Other recipes to try
If you like chocolate desserts, then I advise you to take a look at these other recipes from the blog:
- Liège chocolate
- Neapolitan House
- Soft chocolate chip cookies
- Fondant chocolate mascarpone cake
- Soft chocolate cupcakes
- Melting chocolate truffles
If you make this Easter cake, please rate the recipe below and tag @liliebakery on Instagram so I can see your pretty Easter nests!

- 220 g softened butter
- 200 g light brown sugar
- 50 g dark brown sugar
- 1 cs natural vanilla extract
- 3 large eggs at room temperature
- 160 g heavy whipping cream 30% at room temperature
- 260 g all-purpose flour
- 1 cc salt
- 1 cc baking soda
- 50 g bitter cocoa + for the mold
- 120 g Hot water
- 130 g dark chocolate pastry 52% cocoa
- 130 g heavy whipping cream 30%
- Chocolate Easter eggs (packaged or not)
- Preheat the oven to 165 ° traditional heat.
- With melted butter, grease a bundt cake mold or kouglof mold with a brush (mine is 1,5L but you can use a little larger). Sprinkle the inside of the mold with bitter cocoa and tap to remove the excess (this will give a shine to the cake).
- In a food processor or mixer, beat the soft butter with the brown sugar and the whole grain sugar until very creamy, about 5 minutes.
- Incorporate the vanilla then the eggs one by one, mixing between each. Finish with the cream.
- Separately, mix the cocoa, flour, baking soda and salt.
- Incorporate these dry ingredients in two batches into the dough, mixing just until necessary (do not overmix). It's thick and that's normal. Add hot water to the dough to obtain a smooth texture.
- Pour the dough into the mold and bake for around 55 minutes: this varies a lot depending on your mold and your oven. You have to watch and stick a wooden pick in to see if it is cooked: it should come out with a few crumbs.
- Leave to cool in the mold for 15 minutes then invert onto a rack to cool completely.
- Roughly chop the chocolate and place in a heat-resistant container.
- In a small saucepan, heat the cream until lightly boiling. Then pour over the chocolate. Leave to rest for 1 minute then mix to obtain a smooth ganache.

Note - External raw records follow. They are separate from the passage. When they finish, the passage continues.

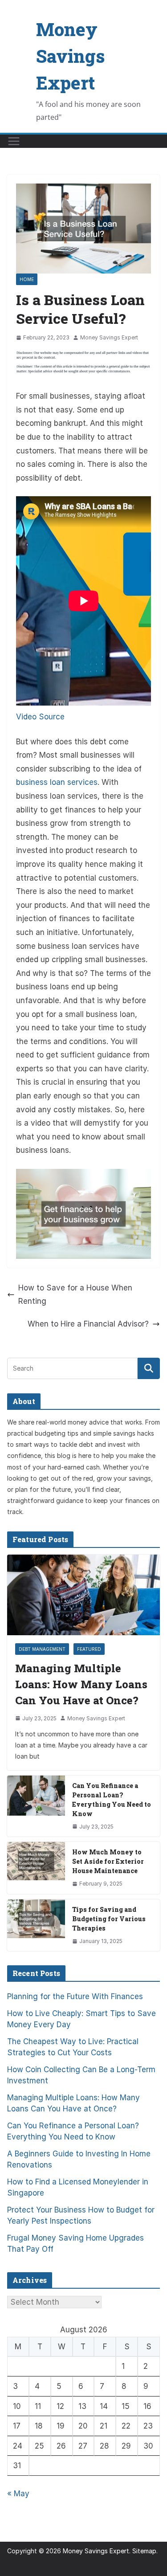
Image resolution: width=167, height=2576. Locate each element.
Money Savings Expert (70, 55)
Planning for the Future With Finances (75, 1996)
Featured (89, 1649)
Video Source (40, 716)
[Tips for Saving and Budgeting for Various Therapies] (36, 1925)
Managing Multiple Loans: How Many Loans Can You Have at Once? (81, 1684)
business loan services (57, 782)
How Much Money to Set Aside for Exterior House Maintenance (108, 1861)
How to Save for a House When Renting (75, 1294)
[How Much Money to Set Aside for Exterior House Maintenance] (36, 1868)
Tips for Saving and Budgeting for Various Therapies (109, 1918)
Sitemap (144, 2551)
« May (18, 2493)
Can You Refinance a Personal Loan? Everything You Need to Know (111, 1799)
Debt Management (42, 1649)
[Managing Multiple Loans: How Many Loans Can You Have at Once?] (83, 1595)
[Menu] (13, 141)
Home (27, 279)
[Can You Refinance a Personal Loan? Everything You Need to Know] (36, 1806)
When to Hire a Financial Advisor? (88, 1323)
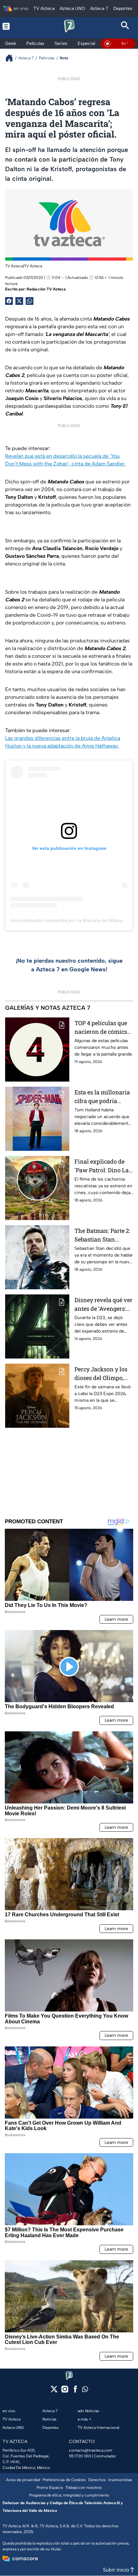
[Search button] (125, 26)
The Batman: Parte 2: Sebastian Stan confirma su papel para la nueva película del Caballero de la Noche (103, 1235)
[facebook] (75, 2391)
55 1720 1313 (80, 2456)
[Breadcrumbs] (11, 58)
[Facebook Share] (9, 301)
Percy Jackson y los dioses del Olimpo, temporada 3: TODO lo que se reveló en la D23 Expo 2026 (103, 1373)
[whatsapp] (85, 2391)
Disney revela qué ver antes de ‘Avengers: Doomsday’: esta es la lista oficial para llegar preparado (103, 1304)
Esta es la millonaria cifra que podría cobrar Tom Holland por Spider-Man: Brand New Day (102, 1096)
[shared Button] (29, 301)
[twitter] (54, 2391)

- Wait until the ganache takes on a consistency: neither too liquid nor too thick to be poured on top of the cake. You can speed it up by putting it in the refrigerator but be careful that it doesn't harden too much.

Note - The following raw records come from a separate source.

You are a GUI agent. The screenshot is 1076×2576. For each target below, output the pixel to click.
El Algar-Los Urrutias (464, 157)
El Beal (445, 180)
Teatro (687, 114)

- Pour the ganache with a tablespoon on top of the cake. Wait for the ganache to set a little (it will remain creamy). Add the small golden eggs in the center for decoration and enjoy!
- PS: you will have enough ganache left to coat each part afterwards. You can reheat it for a few moments in the microwave to make it more liquid.






Hello,
All these recipes are magical!!
but how to replace sugar because I find that there is a lot of it.
In all recipes
I would like you to give me an answer.
Thank you very much
nice afternoon, kind regards
Régine
Hello Régine, to answer you, here the sugar is not white sugar but a mixture of brown sugar and whole sugar (which is not too sweet in the mouth). For a cake like this one with bitter cocoa you have to counterbalance the bitterness of the cocoa with a little more sugar otherwise it is not edible. The first feedback from my readers says that they find the cake very good. Don't hesitate to try it, and you will see what it gives. As for my recipes in general, know that I always measure the sugar very precisely because I myself hate it when it is too sweet. See you soon :)

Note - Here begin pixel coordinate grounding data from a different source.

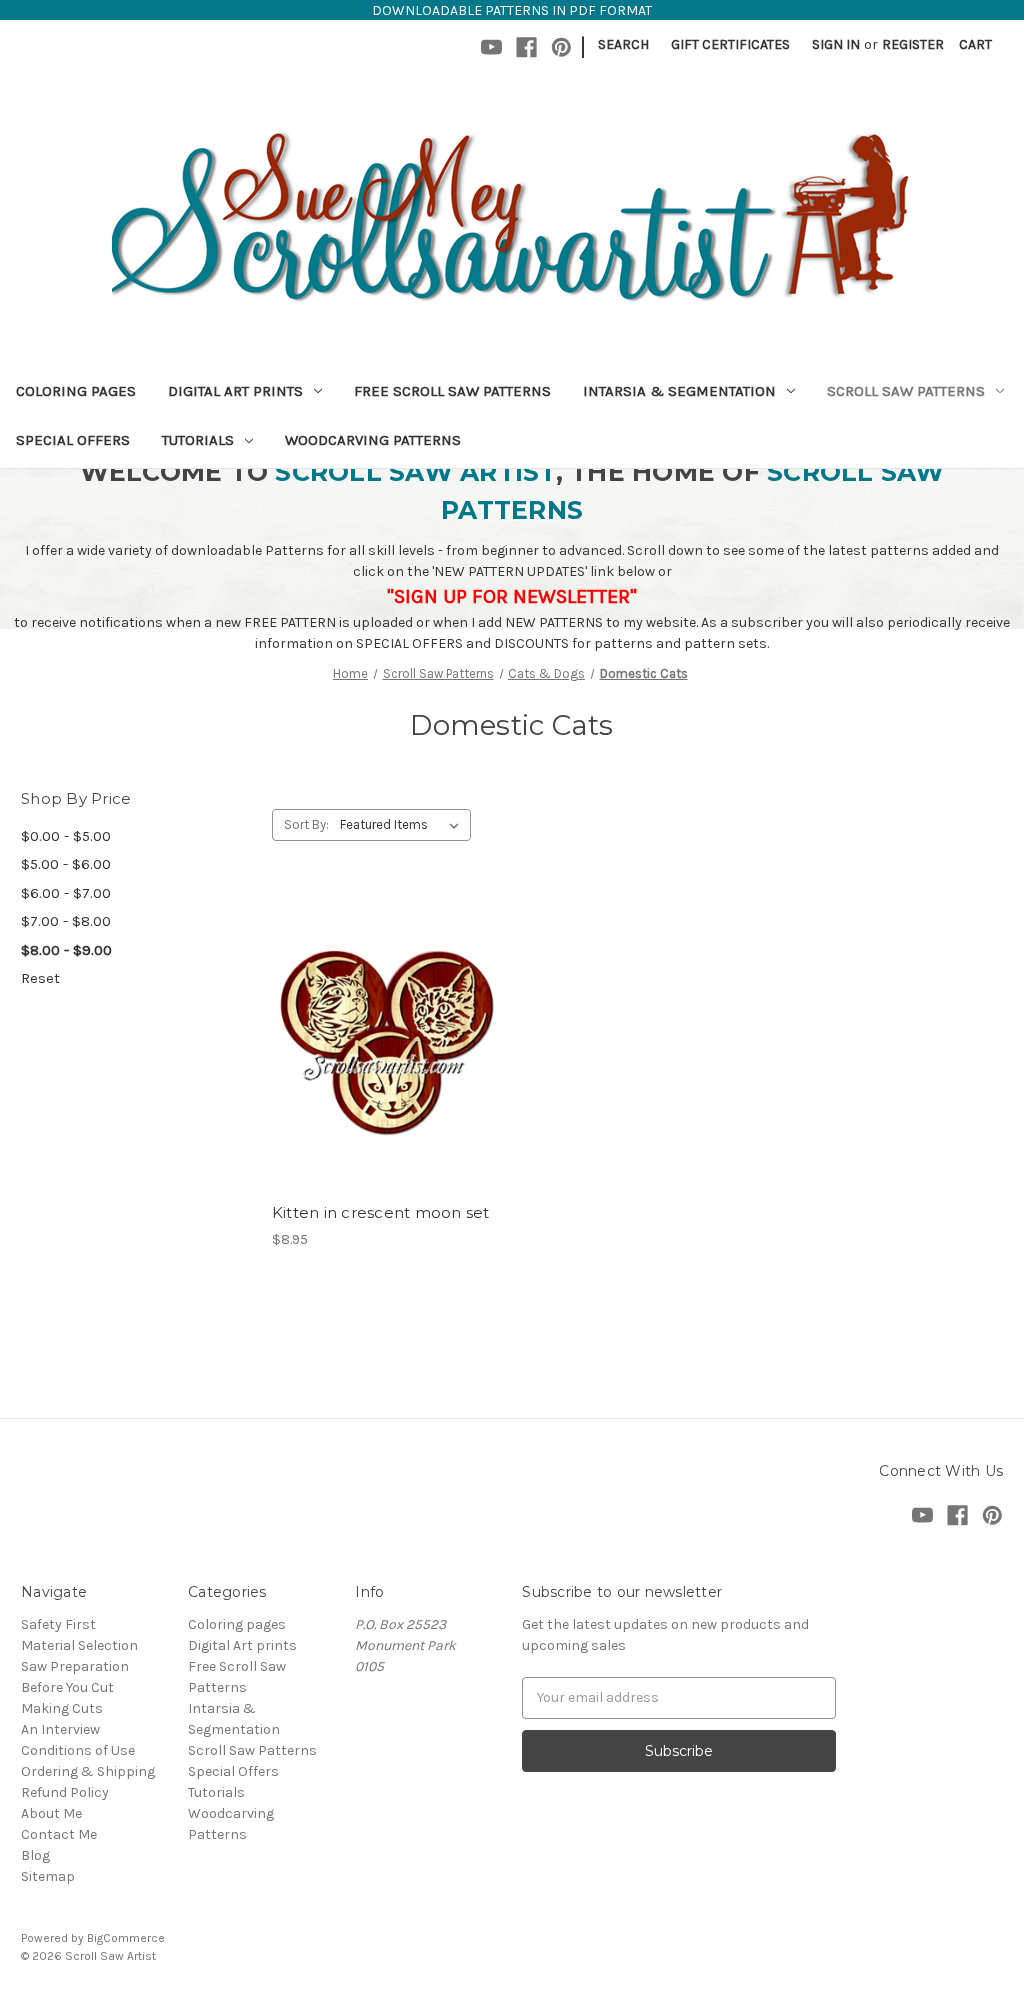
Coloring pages (76, 391)
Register (913, 44)
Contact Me (59, 1834)
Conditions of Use (78, 1750)
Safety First (58, 1624)
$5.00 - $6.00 (66, 864)
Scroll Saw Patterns (906, 391)
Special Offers (73, 440)
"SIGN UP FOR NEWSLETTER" (512, 596)
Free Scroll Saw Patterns (452, 391)
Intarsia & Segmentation (679, 391)
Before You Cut (67, 1687)
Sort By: (306, 824)
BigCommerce (126, 1938)
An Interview (60, 1729)
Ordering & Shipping (88, 1771)
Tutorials (198, 440)
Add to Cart (386, 1076)
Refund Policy (65, 1792)
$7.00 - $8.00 (66, 921)
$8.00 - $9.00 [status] (66, 950)
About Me (51, 1813)
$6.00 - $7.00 (66, 893)
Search (623, 44)
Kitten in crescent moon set (381, 1212)
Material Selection (79, 1645)
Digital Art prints (235, 391)
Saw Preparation (75, 1666)
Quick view (383, 1005)
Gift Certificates (730, 44)
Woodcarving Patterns (373, 440)
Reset (40, 978)
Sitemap (48, 1876)
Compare (380, 1041)
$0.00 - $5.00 (66, 836)
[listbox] (403, 825)
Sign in (836, 44)
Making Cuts (62, 1708)
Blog (35, 1855)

The recipe is easy to make, unfailing!
The cake is very soft, it was a great success! I used a kouglof mold, and I'm happy to have succeeded in decorating it!
Thank you very much Mary for your feedback! Great if you were able to use a mold that you already had. Glad you liked it in any case :) See you soon
This cake is truly delicious, it is moist and very pretty. THANKS.
Thank you very much Rolande! Glad you like it :) See you soon
Hello,
I only have white caster sugar, how much should I add at this point please?
Thank you in advance
Jonathan
Hello Johnathane, so for this chocolate recipe, I do not recommend white sugar alone. It is flat in flavor. Here, brown sugar and whole sugar bring much more deliciousness. In addition, you should put a lot more white sugar in total because its sweetening power is lower than brown sugar/whole sugar. :) See you soon
A real treat. The idea of the ganache being warmed just before serving is brilliant.